---------- The records
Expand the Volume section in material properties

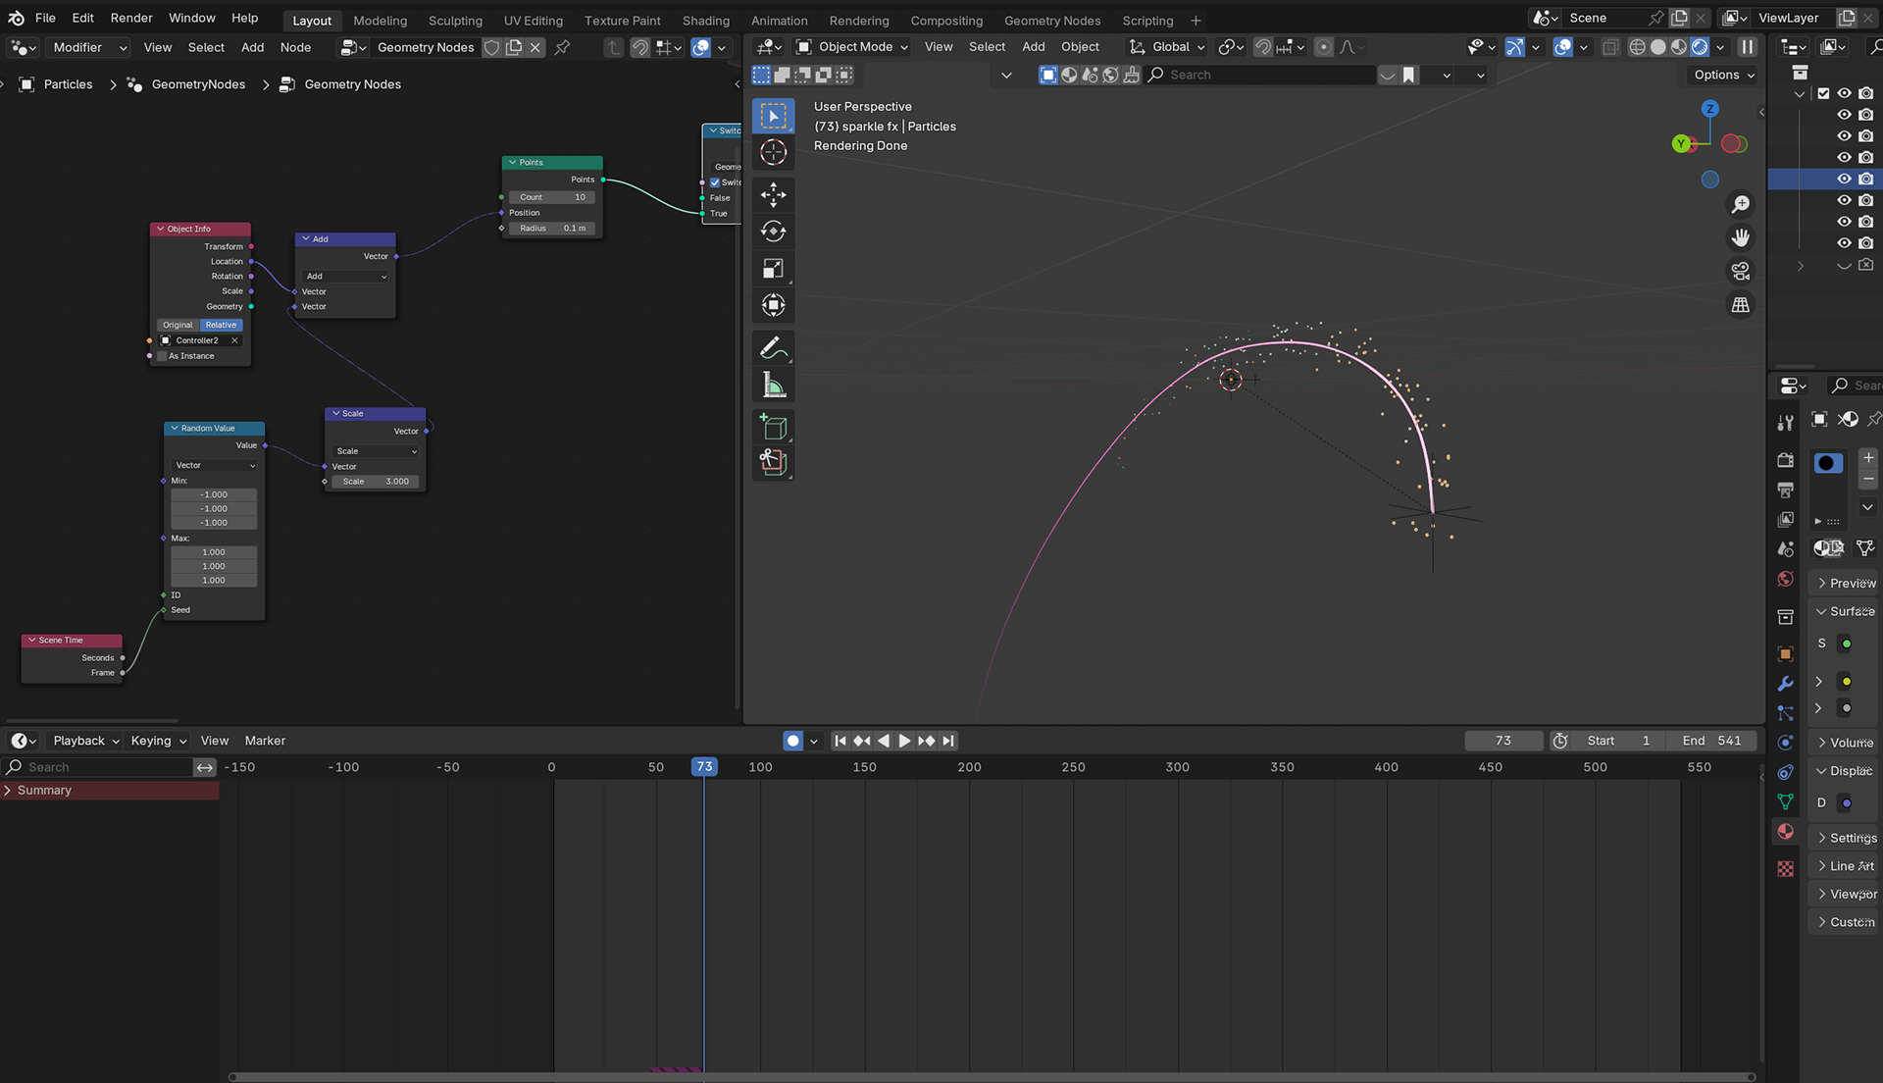tap(1848, 743)
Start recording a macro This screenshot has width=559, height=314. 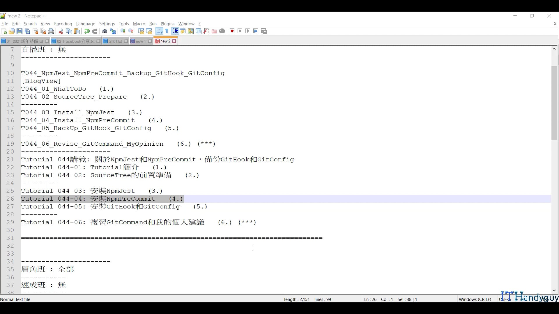232,31
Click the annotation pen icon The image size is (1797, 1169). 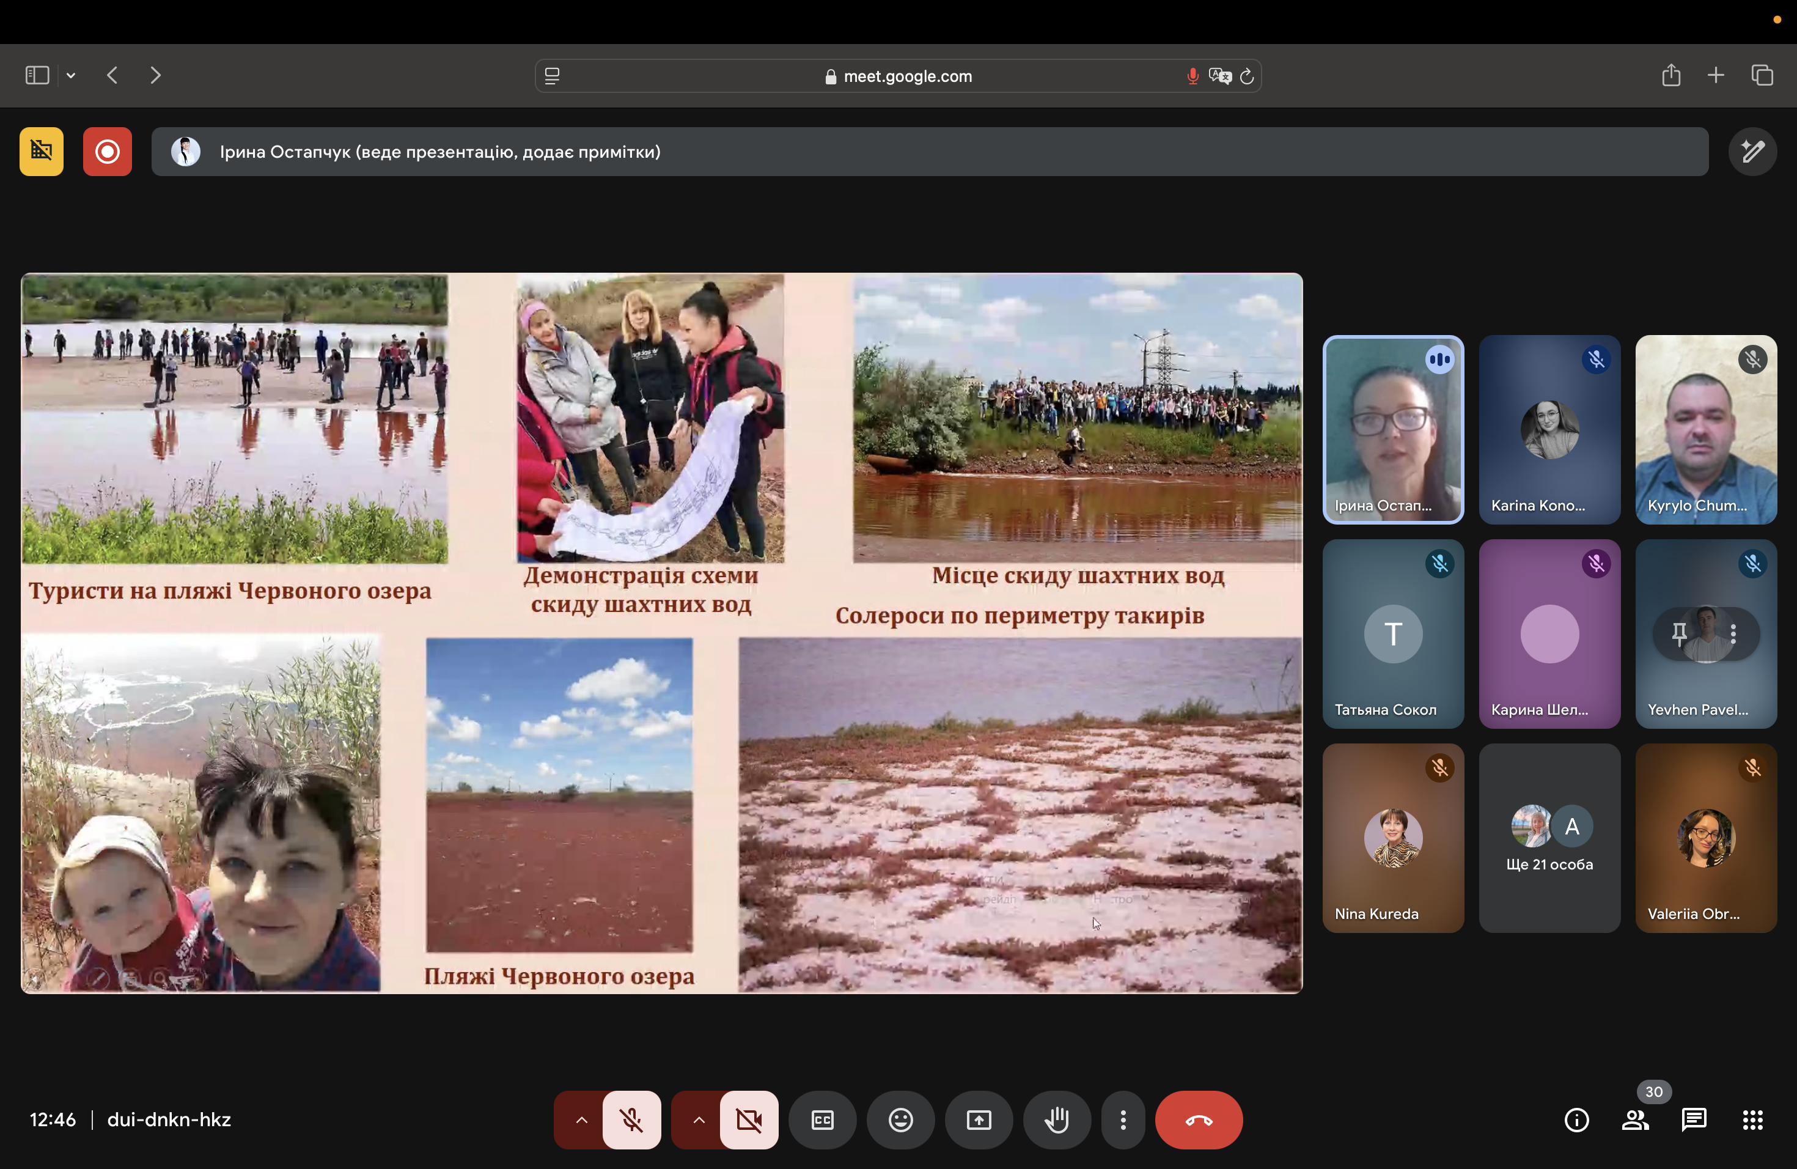1752,152
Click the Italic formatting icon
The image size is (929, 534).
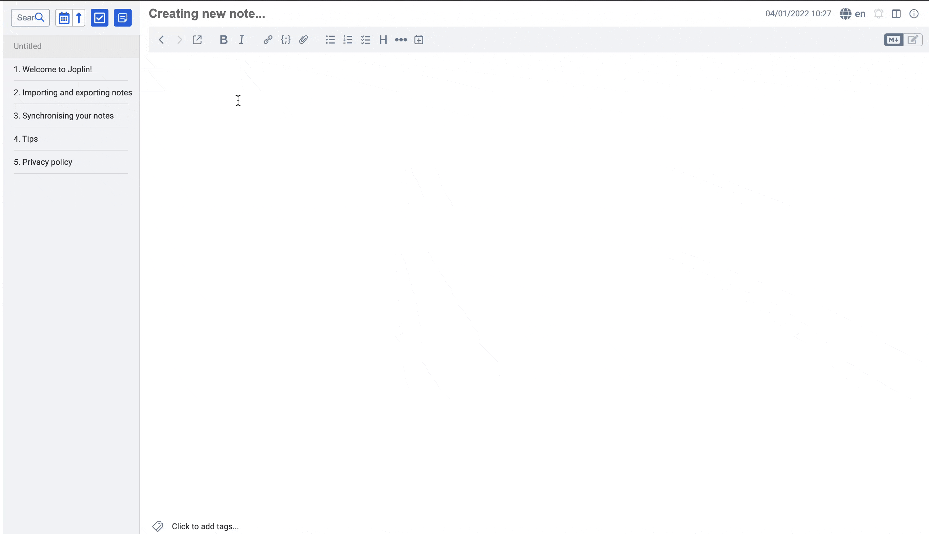click(241, 40)
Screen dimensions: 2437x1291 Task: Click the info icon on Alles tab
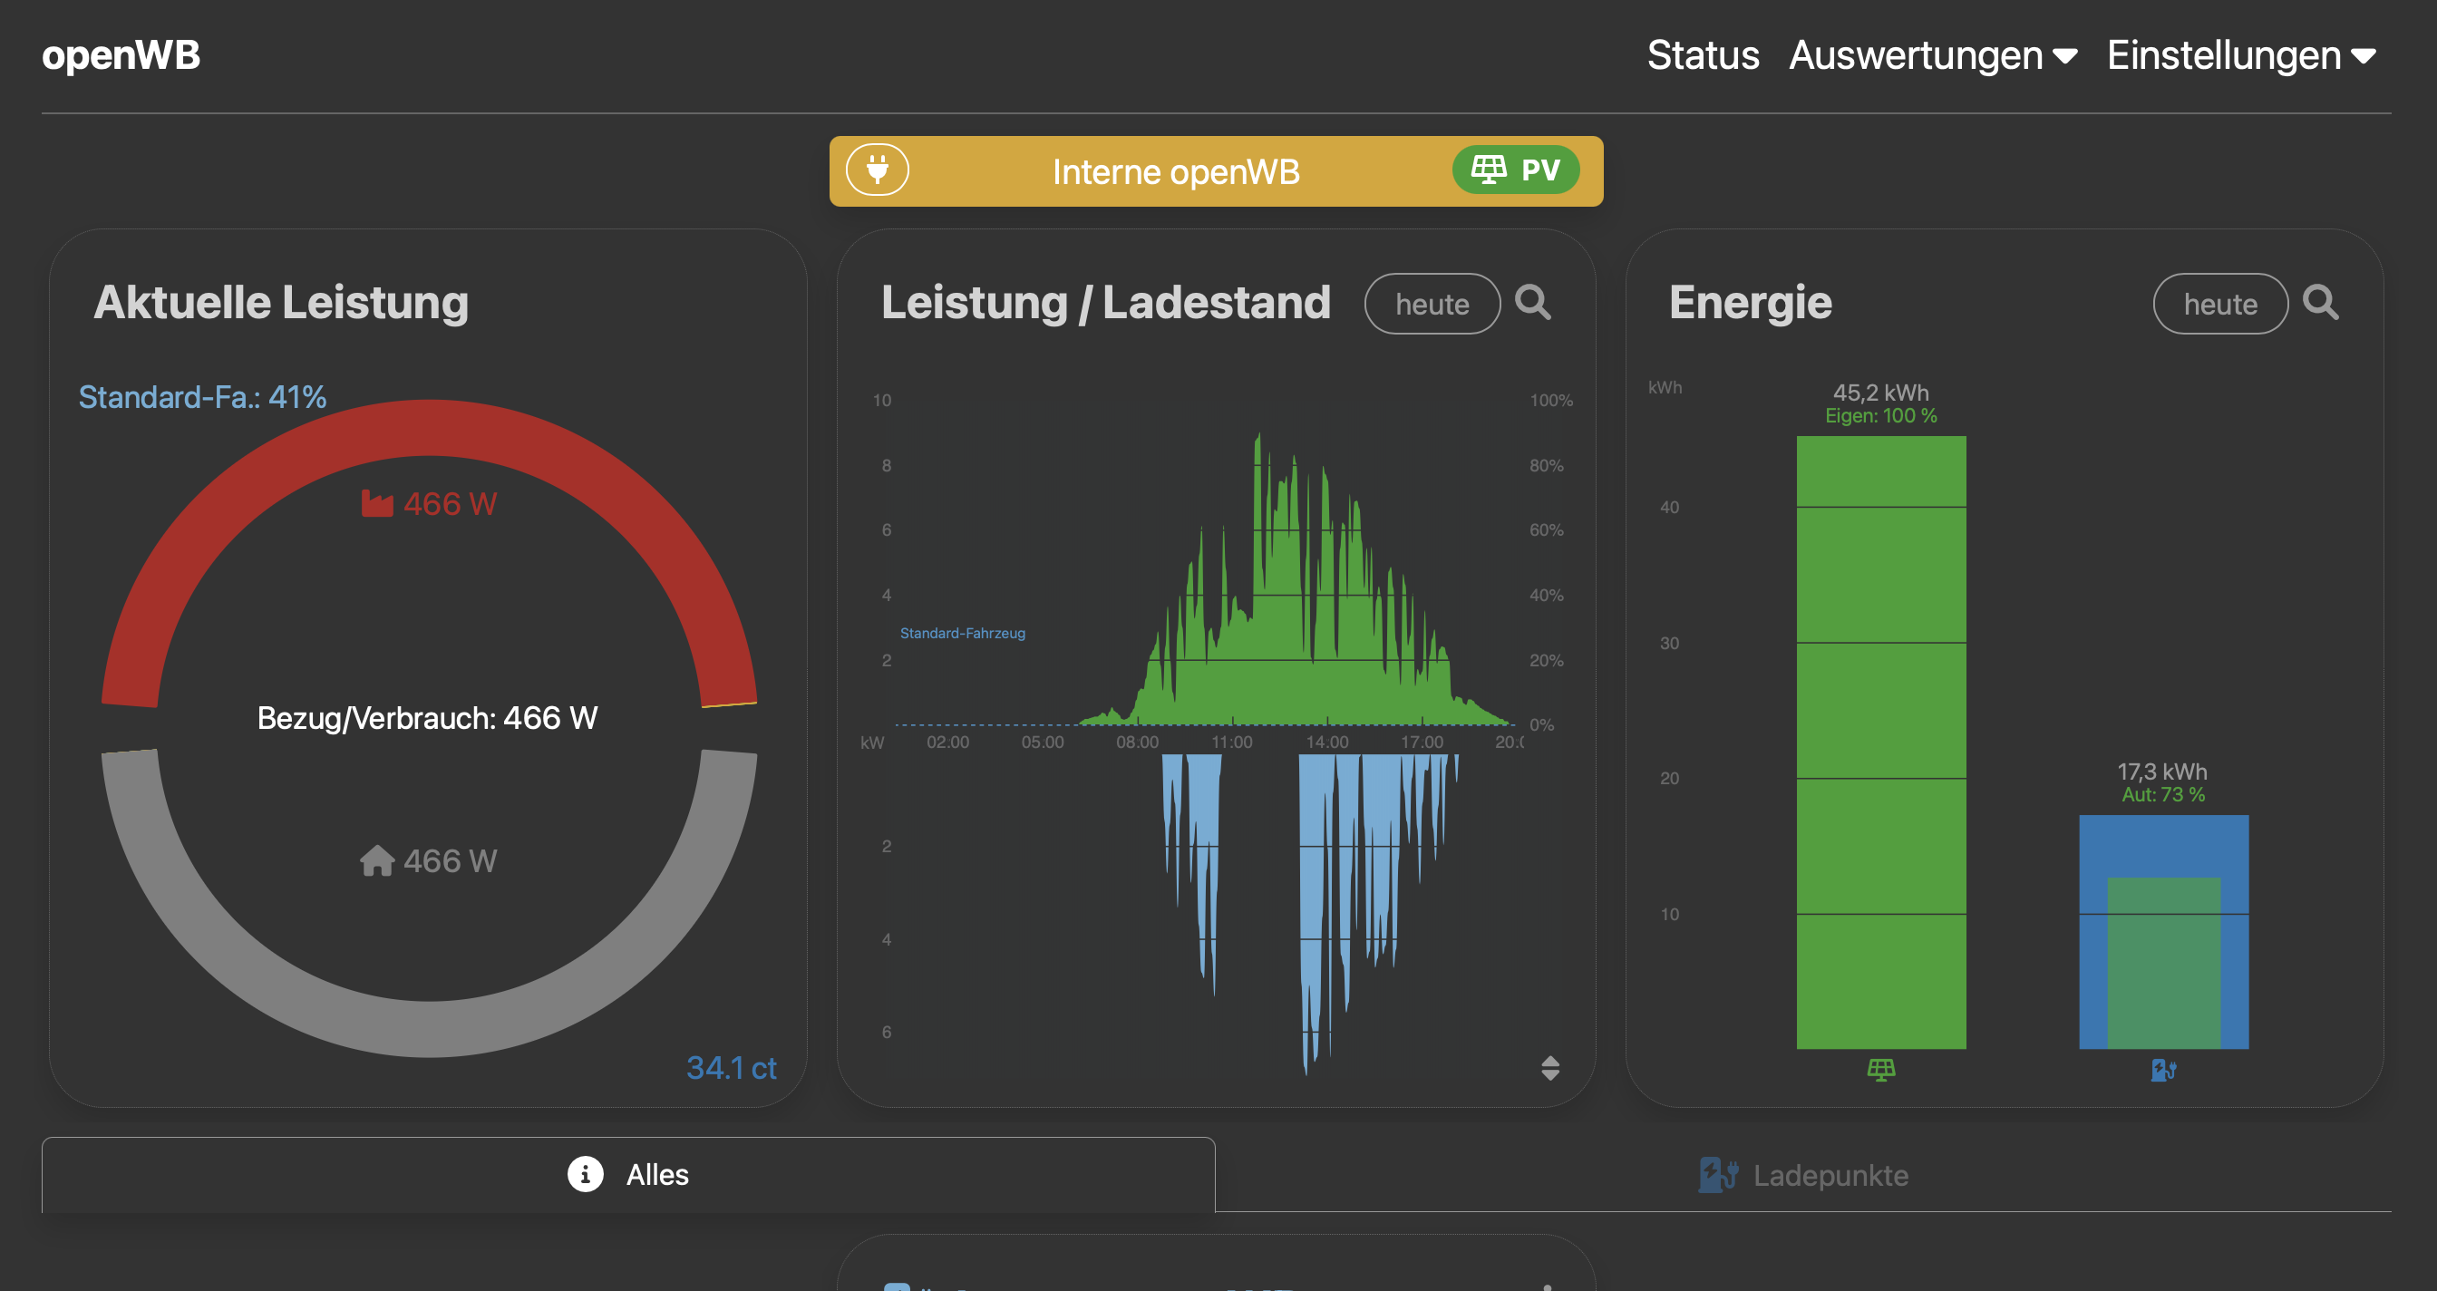585,1175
--------------------
▶ **Exercise prompt**: Copy exactly the lines from the line containing "The image size is (929, 534)." through the last line of the records, both included, and omit every picture.

▶ **Reply to the exercise**:
The image size is (929, 534).
click(241, 40)
Screen dimensions: 2437x1291 Task: Click the info icon on Alles tab
585,1175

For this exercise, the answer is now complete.